For those of you in the legal community, this is old news, but deserves second reflection; for the remainder of my admittedly small readership, read this speech by Justice David Souter, given at Harvard, on the difficulty of providing a meaningful resolution to complex constitutional questions.
He explains that, at best, we expect the law to be syllogistic — major premise applied to discrete factual situation compels simple resolution:
The charges of lawmaking and constitutional novelty seem to be based on an impression of the Constitution, and on a template for deciding constitutional claims, that go together something like this. A claim is made in court that the government is entitled to exercise a power, or an individual is entitled to claim the benefit of a right, that is set out in the terms of some particular provision of the Constitution. The claimant quotes the provision and provides evidence of facts that are said to prove the entitlement that is claimed. Once they have been determined, the facts on their face either do or do not support the claim. If they do, the court gives judgment for the claimant; if they don’t, judgment goes to the party contesting the claim. On this view, deciding constitutional cases should be a straightforward exercise of reading fairly and viewing facts objectively.
But a Constitution is not a statute. It neither contemplates nor attempts the exhaustive resolution of all possible questions:
There are, of course, constitutional claims that would be decided just about the way this fair reading model would have it. [. . .] But cases like this do not usually come to court, or at least the Supreme Court. And for the ones that do get there, for the cases that tend to raise the national blood pressure, the fair reading model has only a tenuous connection to reality.
Even a moment’s thought is enough to show why it is so unrealistic. The Constitution has a good share of deliberately open-ended guarantees, like rights to due process of law, equal protection of the law, and freedom from unreasonable searches. These provisions [. . .] call for more elaborate reasoning to show why very general language applies in some specific cases but not in others, and over time the various examples turn into rules that the Constitution does not mention.
Accordingly we must routinely look beyond the Constitution to resolve constitutional questions.
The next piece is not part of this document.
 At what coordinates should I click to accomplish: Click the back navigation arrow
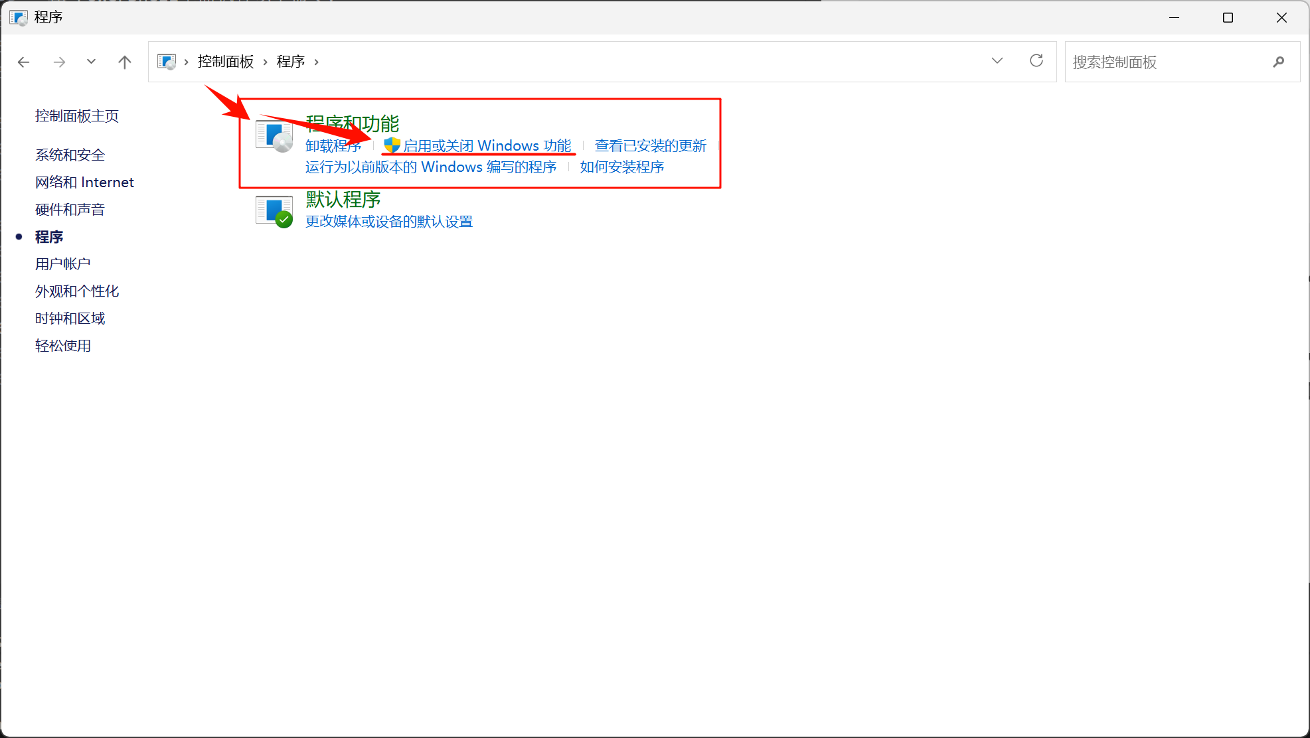point(24,61)
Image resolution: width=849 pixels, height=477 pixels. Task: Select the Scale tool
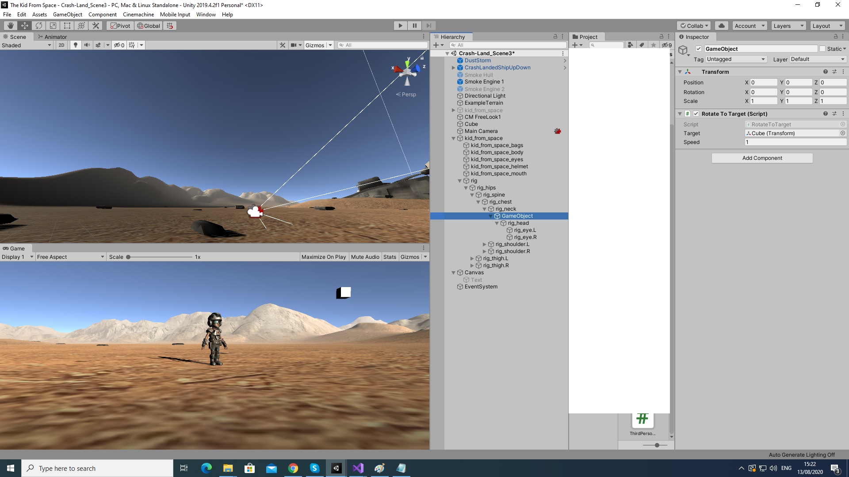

In defense of this position, and against the alternative “fair reading” approach to constitutionalism (a hybrid textualism/originalism), Justice Souter marshals two arguments: societal assumptions change, compelling different results (Brown v. Board of Education), and the Constitution asks us to vindicate competing values, thus requiring judges to balance them, and foreclosing resort to simple absolutes (New York Times Co. v. Sullivan).
To these points we can add one more, expanding on Souter’s characterization of constitutional rights as “deliberately open-ended guarantees.” The founding generation knew how to write a static law. They also knew they were building a country whose life would be measured not by generations, but by centuries, and as witnesses to history, knew that such a future implied levels of societal change that could not be anticipated, much less legislated in advance. Towards that end they gave us not an exhaustive rulebook but a guide to the values we should seek to balance when resolving novel conflicts. Judges aren’t bound by the way society looked in 1789, then, or by the precise letters of the Constitution, but by the overall structure of the document, and the types of balances it strikes. This reading preserves for the document a dignity of which simpler approaches would rob it. And, in light of the abhorrent compromises intermittently struck by constitutional scholars throughout the history of the document, lets the Constitution, and its drafters, serve as the instruments of their own redemption. It also validates the core assumption of the American dream: that the future can be better than the past.